# Work to complete
Return the data exactly, with all pictures removed.

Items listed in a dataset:
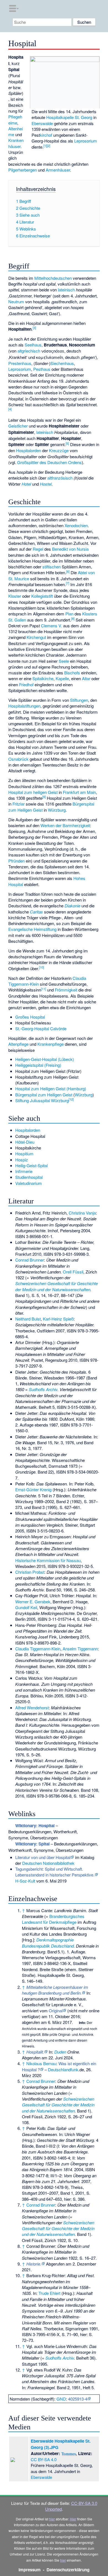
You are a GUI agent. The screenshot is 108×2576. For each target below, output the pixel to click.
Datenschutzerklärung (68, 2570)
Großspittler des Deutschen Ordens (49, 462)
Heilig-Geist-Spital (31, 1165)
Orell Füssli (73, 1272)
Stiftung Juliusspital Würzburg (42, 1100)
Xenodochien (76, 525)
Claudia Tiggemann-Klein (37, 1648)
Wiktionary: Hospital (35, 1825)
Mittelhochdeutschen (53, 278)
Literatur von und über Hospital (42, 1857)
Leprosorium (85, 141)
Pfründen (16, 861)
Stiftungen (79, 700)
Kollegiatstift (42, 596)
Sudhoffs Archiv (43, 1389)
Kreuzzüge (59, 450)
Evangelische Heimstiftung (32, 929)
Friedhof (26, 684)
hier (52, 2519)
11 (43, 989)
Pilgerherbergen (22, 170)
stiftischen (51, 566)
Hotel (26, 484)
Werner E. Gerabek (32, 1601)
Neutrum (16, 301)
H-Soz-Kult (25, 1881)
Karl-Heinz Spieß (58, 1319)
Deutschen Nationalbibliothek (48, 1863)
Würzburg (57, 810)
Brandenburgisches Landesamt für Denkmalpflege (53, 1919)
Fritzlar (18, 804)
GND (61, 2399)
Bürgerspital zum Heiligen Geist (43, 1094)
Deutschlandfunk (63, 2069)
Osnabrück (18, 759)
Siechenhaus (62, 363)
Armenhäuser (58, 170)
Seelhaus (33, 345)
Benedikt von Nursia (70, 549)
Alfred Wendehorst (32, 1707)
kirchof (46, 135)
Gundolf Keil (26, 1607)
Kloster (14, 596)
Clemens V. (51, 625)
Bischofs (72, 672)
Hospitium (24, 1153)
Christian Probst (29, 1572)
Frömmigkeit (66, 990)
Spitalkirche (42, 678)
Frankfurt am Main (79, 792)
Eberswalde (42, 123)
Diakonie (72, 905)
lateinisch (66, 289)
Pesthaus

# Task output
You are a GUI agent. The screenshot is 108×2576. For each target below, output the pixel to click.
Datenschutzerklärung (68, 2570)
Großspittler des Deutschen Ordens (49, 462)
Heilig-Geist-Spital (31, 1165)
Orell Füssli (73, 1272)
Stiftung Juliusspital Würzburg (42, 1100)
Xenodochien (76, 525)
Claudia Tiggemann-Klein (37, 1648)
Wiktionary: Hospital (35, 1825)
Mittelhochdeutschen (53, 278)
Literatur von und über Hospital (42, 1857)
Leprosorium (85, 141)
Pfründen (16, 861)
Stiftungen (79, 700)
Kollegiatstift (42, 596)
Sudhoffs Archiv (43, 1389)
Kreuzzüge (59, 450)
Evangelische Heimstiftung (32, 929)
Friedhof (26, 684)
hier (52, 2519)
11 (43, 989)
Pilgerherbergen (22, 170)
stiftischen (51, 566)
Hotel (26, 484)
Werner E. Gerabek (32, 1601)
Neutrum (16, 301)
H-Soz-Kult (25, 1881)
Karl-Heinz Spieß (58, 1319)
Deutschen Nationalbibliothek (48, 1863)
Würzburg (57, 810)
Brandenburgisches Landesamt für Denkmalpflege (53, 1919)
Fritzlar (18, 804)
GND (61, 2399)
Bürgerspital zum Heiligen Geist (43, 1094)
Deutschlandfunk (63, 2069)
Osnabrück (18, 759)
Siechenhaus (62, 363)
Armenhäuser (58, 170)
Seelhaus (33, 345)
Benedikt von Nursia (70, 549)
Alfred Wendehorst (32, 1707)
kirchof (46, 135)
Gundolf Keil (26, 1607)
Kloster (14, 596)
Clemens V. (51, 625)
Bischofs (72, 672)
Hospitium (24, 1153)
Christian Probst (29, 1572)
Frömmigkeit (66, 990)
Spitalkirche (42, 678)
Frankfurt am Main (79, 792)
Eberswalde (42, 123)
Diakonie (72, 905)
lateinisch (66, 289)
Pesthaus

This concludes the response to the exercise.